Singapura Membangun Panel Surya Apung Terbesar di Dunia

By , Senin, 16 Juni 2014 | 19:15 WIB

Singapura merupakan negara tetangga Indonesia yang berukuran lebih kecil dari DKI Jakarta. Karena itu, tidak banyak ruang yang tersisa di negara-kota tersebut untuk membangun apa pun.

Namun, Singapura seolah tidak pernah kehabisan ide dalam berinovasi. Pemerintah negara tersebut akan membangun lebih banyak panel surya untuk memenuhi kebutuhan listrik. Bukan sembarang panel surya, melainkan dikembangkan di atas permukaan air!

"Sebagian besar instalasi fotovoltaik di Singapura jelas berada di atap, tapi bahkan jumlahnya terbatas," ujar Deputi CEO Solar Energy Research Institute of Singapore Thomas Reindl. Organisasi yang dipimpin Reindl tersebut akan mengelola proyek pemerintah.

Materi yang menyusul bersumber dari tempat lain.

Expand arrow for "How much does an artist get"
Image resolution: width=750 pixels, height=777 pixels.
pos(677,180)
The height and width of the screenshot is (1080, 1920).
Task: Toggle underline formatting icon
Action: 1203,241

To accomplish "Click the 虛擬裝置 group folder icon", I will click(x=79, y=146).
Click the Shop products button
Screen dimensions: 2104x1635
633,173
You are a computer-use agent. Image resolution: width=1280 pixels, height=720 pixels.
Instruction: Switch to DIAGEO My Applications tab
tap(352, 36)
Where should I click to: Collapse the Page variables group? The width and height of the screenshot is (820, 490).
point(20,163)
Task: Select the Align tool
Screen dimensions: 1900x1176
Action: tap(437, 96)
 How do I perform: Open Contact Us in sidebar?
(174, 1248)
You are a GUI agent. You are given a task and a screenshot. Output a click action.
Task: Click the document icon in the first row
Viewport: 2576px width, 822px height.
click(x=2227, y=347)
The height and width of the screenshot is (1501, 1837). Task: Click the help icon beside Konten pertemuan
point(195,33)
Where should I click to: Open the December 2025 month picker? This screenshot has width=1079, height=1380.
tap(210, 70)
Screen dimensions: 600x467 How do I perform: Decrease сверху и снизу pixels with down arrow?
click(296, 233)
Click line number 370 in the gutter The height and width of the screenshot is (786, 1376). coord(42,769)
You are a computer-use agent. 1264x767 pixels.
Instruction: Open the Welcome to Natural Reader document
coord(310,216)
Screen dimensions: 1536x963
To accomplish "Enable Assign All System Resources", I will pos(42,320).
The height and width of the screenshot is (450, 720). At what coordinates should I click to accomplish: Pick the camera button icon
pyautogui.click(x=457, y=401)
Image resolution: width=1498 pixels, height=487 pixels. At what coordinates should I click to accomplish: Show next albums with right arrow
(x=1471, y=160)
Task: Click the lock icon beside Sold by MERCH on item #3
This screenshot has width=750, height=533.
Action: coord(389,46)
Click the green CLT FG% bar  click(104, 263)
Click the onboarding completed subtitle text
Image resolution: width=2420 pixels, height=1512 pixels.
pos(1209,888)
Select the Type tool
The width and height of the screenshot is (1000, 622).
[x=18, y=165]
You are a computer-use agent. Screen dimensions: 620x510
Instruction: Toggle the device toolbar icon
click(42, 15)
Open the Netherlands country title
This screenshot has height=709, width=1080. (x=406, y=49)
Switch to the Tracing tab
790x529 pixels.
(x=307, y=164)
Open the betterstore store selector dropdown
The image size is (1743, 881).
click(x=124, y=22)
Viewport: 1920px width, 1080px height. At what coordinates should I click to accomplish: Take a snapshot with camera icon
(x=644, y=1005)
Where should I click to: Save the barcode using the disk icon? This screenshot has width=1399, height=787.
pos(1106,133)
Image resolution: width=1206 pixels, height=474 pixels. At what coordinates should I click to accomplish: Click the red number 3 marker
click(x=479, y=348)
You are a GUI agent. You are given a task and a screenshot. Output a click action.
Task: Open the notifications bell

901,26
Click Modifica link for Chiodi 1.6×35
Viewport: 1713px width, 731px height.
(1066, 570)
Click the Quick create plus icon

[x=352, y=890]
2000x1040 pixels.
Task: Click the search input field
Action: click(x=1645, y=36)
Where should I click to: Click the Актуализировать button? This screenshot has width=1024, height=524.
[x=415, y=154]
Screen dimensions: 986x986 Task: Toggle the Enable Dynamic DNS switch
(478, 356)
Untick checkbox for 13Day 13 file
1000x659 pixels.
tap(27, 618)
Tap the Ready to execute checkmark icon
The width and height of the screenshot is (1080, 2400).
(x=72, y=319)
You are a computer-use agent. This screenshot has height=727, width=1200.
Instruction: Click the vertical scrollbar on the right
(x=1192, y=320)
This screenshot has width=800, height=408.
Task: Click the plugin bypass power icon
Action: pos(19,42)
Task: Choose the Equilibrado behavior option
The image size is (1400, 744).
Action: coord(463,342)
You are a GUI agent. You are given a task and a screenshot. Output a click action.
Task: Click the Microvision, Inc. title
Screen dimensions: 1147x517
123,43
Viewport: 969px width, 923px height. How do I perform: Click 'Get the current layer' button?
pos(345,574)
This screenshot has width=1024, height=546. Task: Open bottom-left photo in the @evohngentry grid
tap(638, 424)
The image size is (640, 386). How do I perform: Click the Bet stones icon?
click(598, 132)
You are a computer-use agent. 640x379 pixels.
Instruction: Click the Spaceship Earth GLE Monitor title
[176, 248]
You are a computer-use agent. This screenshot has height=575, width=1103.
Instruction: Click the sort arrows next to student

Menurut Reindl, berbagai daerah yang bisa menjadi lokasi alternatif pembangunan solar farm sudah dieksplorasi. Salah satu pilihan yang paling menjanjikan adalah penampungan-penampungan air (waduk) di dalam pulau.

Hal ini menarik lantaran belum banyak solar farm mengambang yang pernah dibuat di seluruh dunia. Karena itu, Singapura perlu mengembangkan sendiri hal ini. Mereka akan memulai dengan pengetesan versi kecil dari 10 desain berbeda.

Nantinya, desain terbaik akan diekspansi hingga membentuk pembangkit listrik berskala penuh. Pembangkit listrik tersebut diharapkan bisa membangkitkan 3,3 gigawat-jam dari energi matahari dalam setahun. Jika lebih efisien, bahkan tidak mustahil mencapai 4 gigawatt-jam.

Penampungan air atau waduk yang akan menjadi rumah bagi pembangkit listrik ini pun menurut rencana akan digunakan sebagai air minum. Para peneliti perlu ekstra hati-hati memonitor dampak lingkungan dari pembangkit listriknya. meski, sejauh ini, air dan panel surya sudah saling menguntungkan. Misalnya, panel surya membuat proses evaporasi berkurang. Sementara, air membuat panel surya lebih dingin.

Reindl cukup percaya diri mengenai proyek ini. Lagipula, ide solar farm apung bukan lagi barang baru. Ide ini sudah mulai terdengar sejak beberapa tahun lalu. Tantangan bagi Reindl dan timnya saat ini hanya menyangkut penekanan biaya agar proyek ini bisa berjalan dengan mulus.